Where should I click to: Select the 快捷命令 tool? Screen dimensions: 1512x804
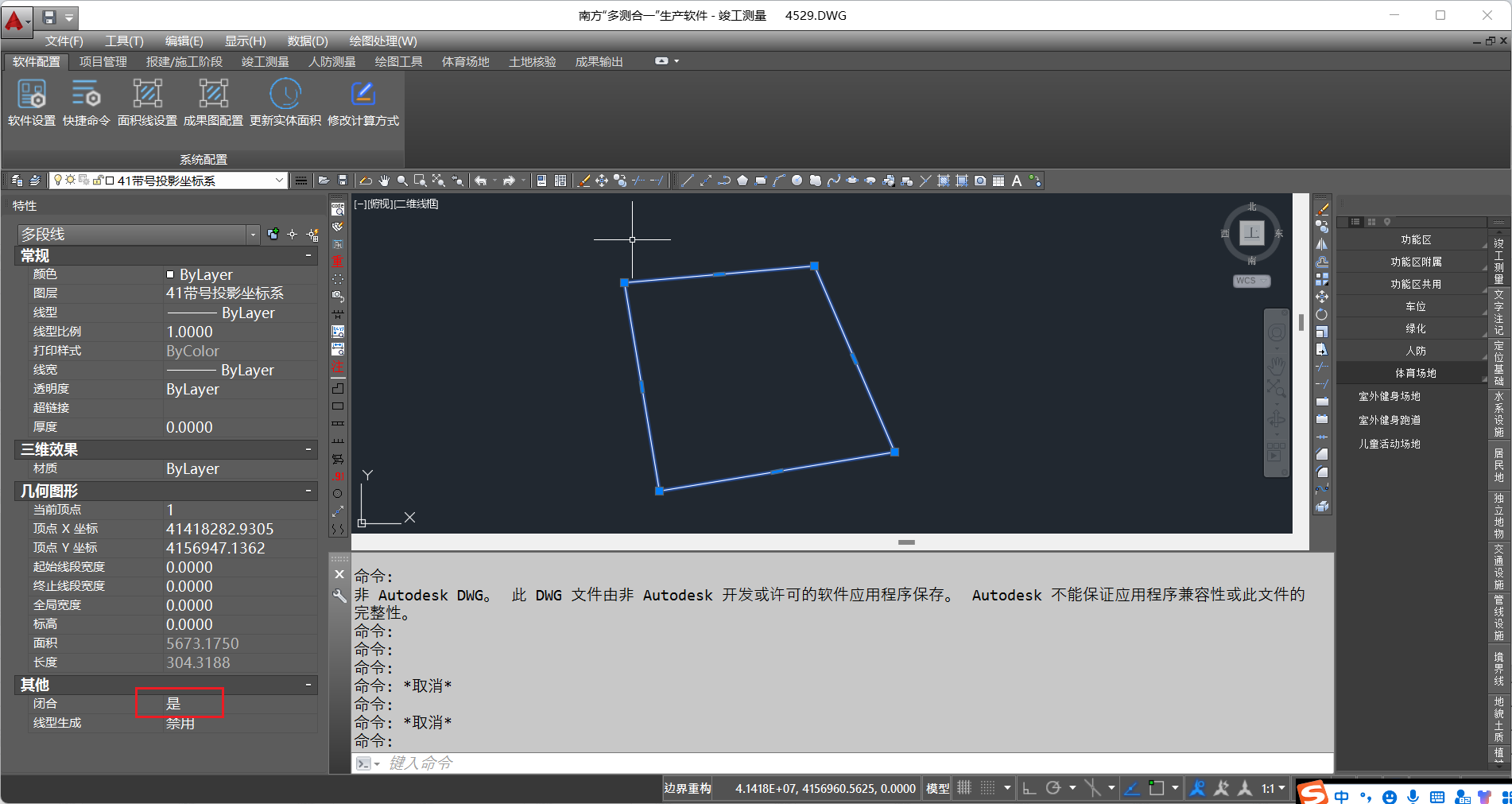point(87,103)
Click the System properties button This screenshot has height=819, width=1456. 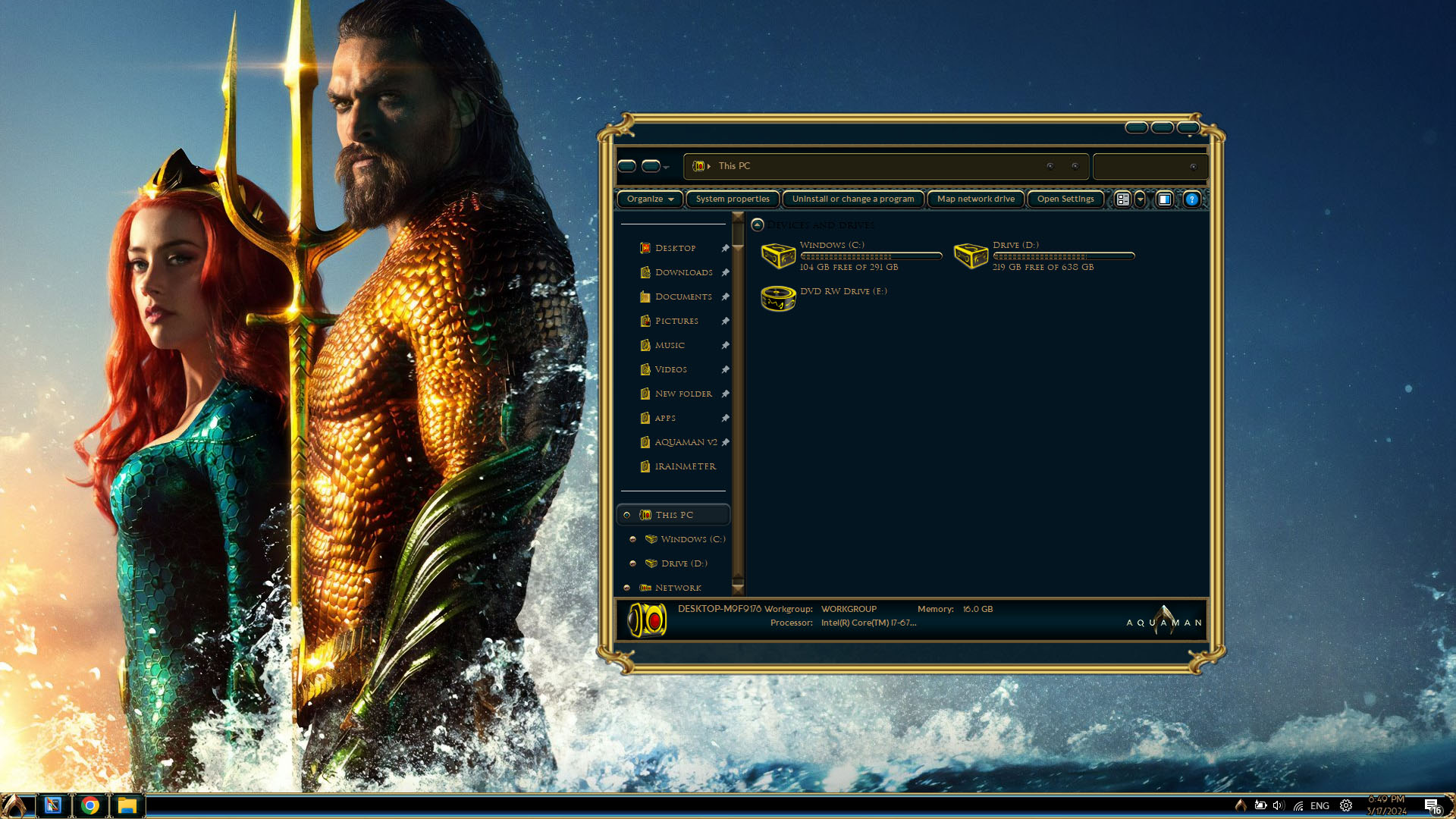732,199
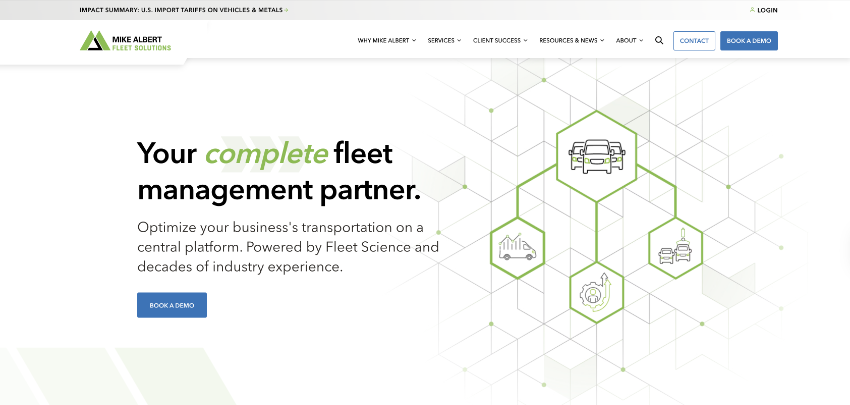
Task: Click the outlined Contact button
Action: 694,41
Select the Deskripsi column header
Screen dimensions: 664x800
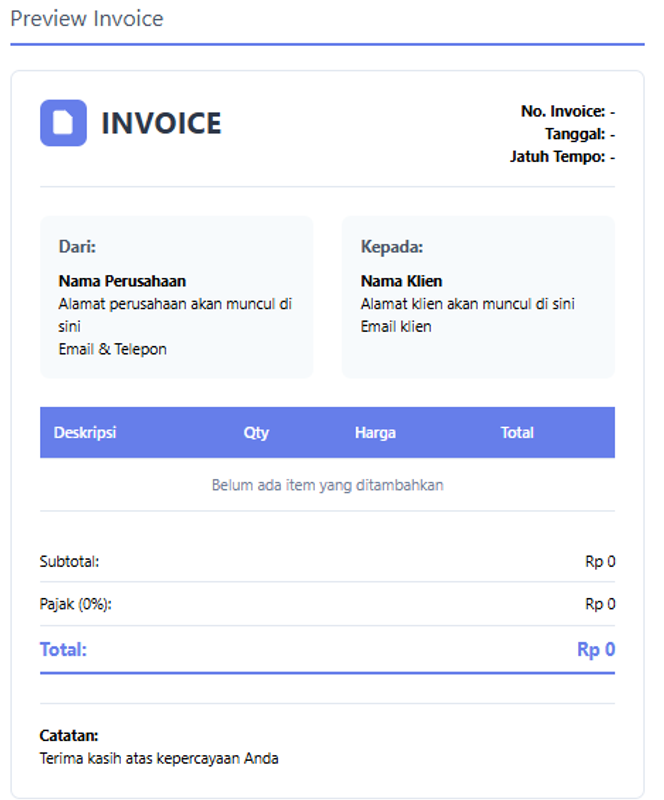coord(85,432)

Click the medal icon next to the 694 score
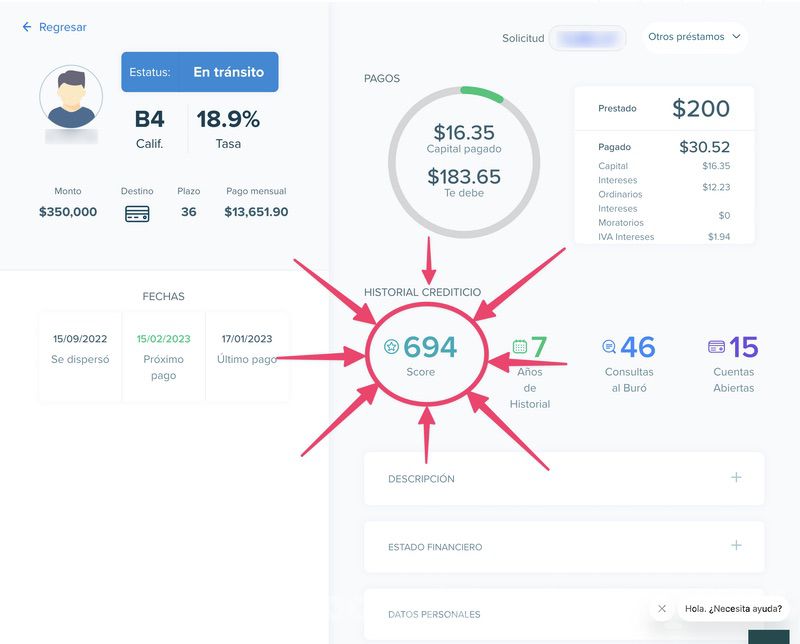coord(394,348)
◆ ◆ ◆ ◆
Written problem
Please write out again the items from the line with "Select the Deskripsi column header" up to and including the last line of the items, adjusting every coordinate in the answers by -97. Keep all other text, but leave out the pictures.

Completed task
Select the Deskripsi column header
Screen dimensions: 664x800
coord(-12,335)

Click the medal icon next to the 694 score
coord(297,251)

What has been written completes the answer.